▶ _Task directions_
In the R tutorial below, translate this sentence into Spanish: "It allows us to select all columns that fall within the range of first_column_name to last_column_name."

Explain the individual functions

The select function allows to include or exclude certain variables (columns). Here we want to focus on the participant ID column (i.e., Code) and the QRP items at time point 1. We can either list them all individually, i.e., Code, QRPs_1_Time1, QRPs_2_Time1, QRPs_3_Time1, and so forth (you get the gist), but that would take forever to type.

A shortcut is to use the colon operator :. It allows us to select all columns that fall within the range of first_column_name to last_column_name. We can apply this here since the QRP items (1 to 11) are sequentially listed in data_prp.

qrp_step1 <- data_prp %>% 
  select(Code, QRPs_1_Time1:QRPs_11_Time1)

# show first 5 rows of qrp_step1
head(qrp_step1, n = 5)

Code	QRPs_1_Time1	QRPs_2_Time1	QRPs_3_Time1	QRPs_4_Time1	QRPs_5_Time1	QRPs_6_Time1	QRPs_7_Time1	QRPs_8_Time1	QRPs_9_Time1	QRPs_10_Time1	QRPs_11_Time1
Tr10	7	7	5	7	3	4	5	7	6	7	7
Bi07	7	7	2	7	3	7	7	7	7	6	7
SK03	7	7	6	6	7	6	7	7	7	5	7
SM95	7	7	2	6	7	5	7	7	4	2	4
St01	7	7	6	7	2	7	7	7	7	5	7

How many rows/observations and columns/variables do we have in qrp_step1?

rows/observations:
columns/variables:

As you can see, the table we got from Step 1 is in wide format. To get it into wide format, we need to define:

the columns that need to be reshuffled from wide into long format (col argument). Here we selected “everything except the Code column”, as indicated by -Code [minus Code]. However, QRPs_1_Time1:QRPs_11_Time1 would also work and give you the exact same result.
the names_to argument. R is creating a new column in which all the column names from the columns you selected in col will be stored in. Here we are naming this column “Items” but you could pick something equally sensible if you like.
the values_to argument. R creates this second column to store all responses the participants gave to the individual questions, i.e., all the numbers in this case. We named it “Scores” here, but you could have called it something different, like “Responses”

qrp_step2 <- qrp_step1 %>% 
  pivot_longer(cols = -Code, names_to = "Items", values_to = "Scores")

# show first 15 rows of qrp_step2
head(qrp_step2, n = 15)

Code	Items	Scores
Tr10	QRPs_1_Time1	7
Tr10	QRPs_2_Time1	7
Tr10	QRPs_3_Time1	5
Tr10	QRPs_4_Time1	7
Tr10	QRPs_5_Time1	3
Tr10	QRPs_6_Time1	4
Tr10	QRPs_7_Time1	5
Tr10	QRPs_8_Time1	7
Tr10	QRPs_9_Time1	6
Tr10	QRPs_10_Time1	7
Tr10	QRPs_11_Time1	7
Bi07	QRPs_1_Time1	7
Bi07	QRPs_2_Time1	7
Bi07	QRPs_3_Time1	2
Bi07	QRPs_4_Time1	7

Now, have a look at qrp_step2. In total, we now have rows/observations, per participant, and columns/variables.

▶ _Dataset extract_
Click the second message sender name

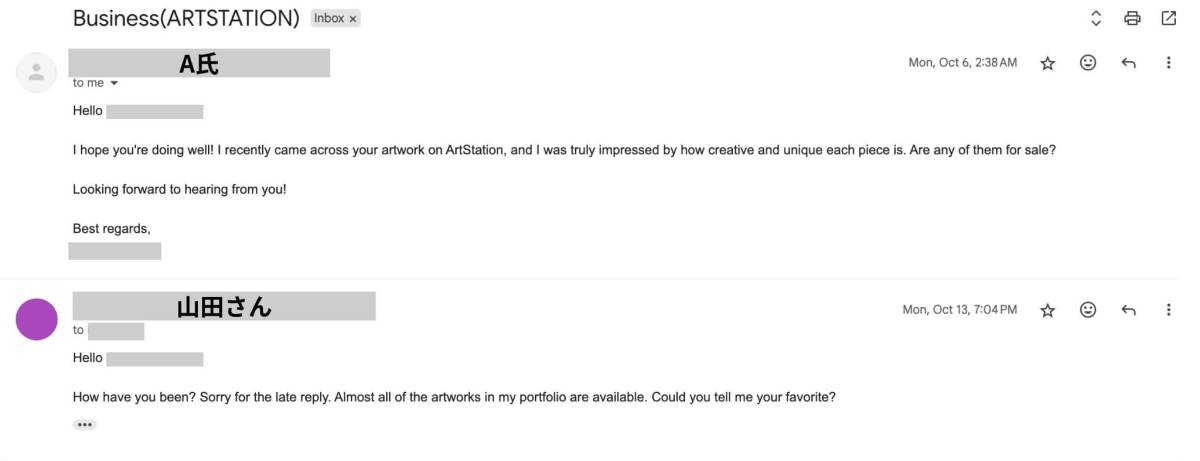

▶ _The output_
Nos permite seleccionar todas las columnas que se encuentran dentro del rango de first_column_name a last_column_name.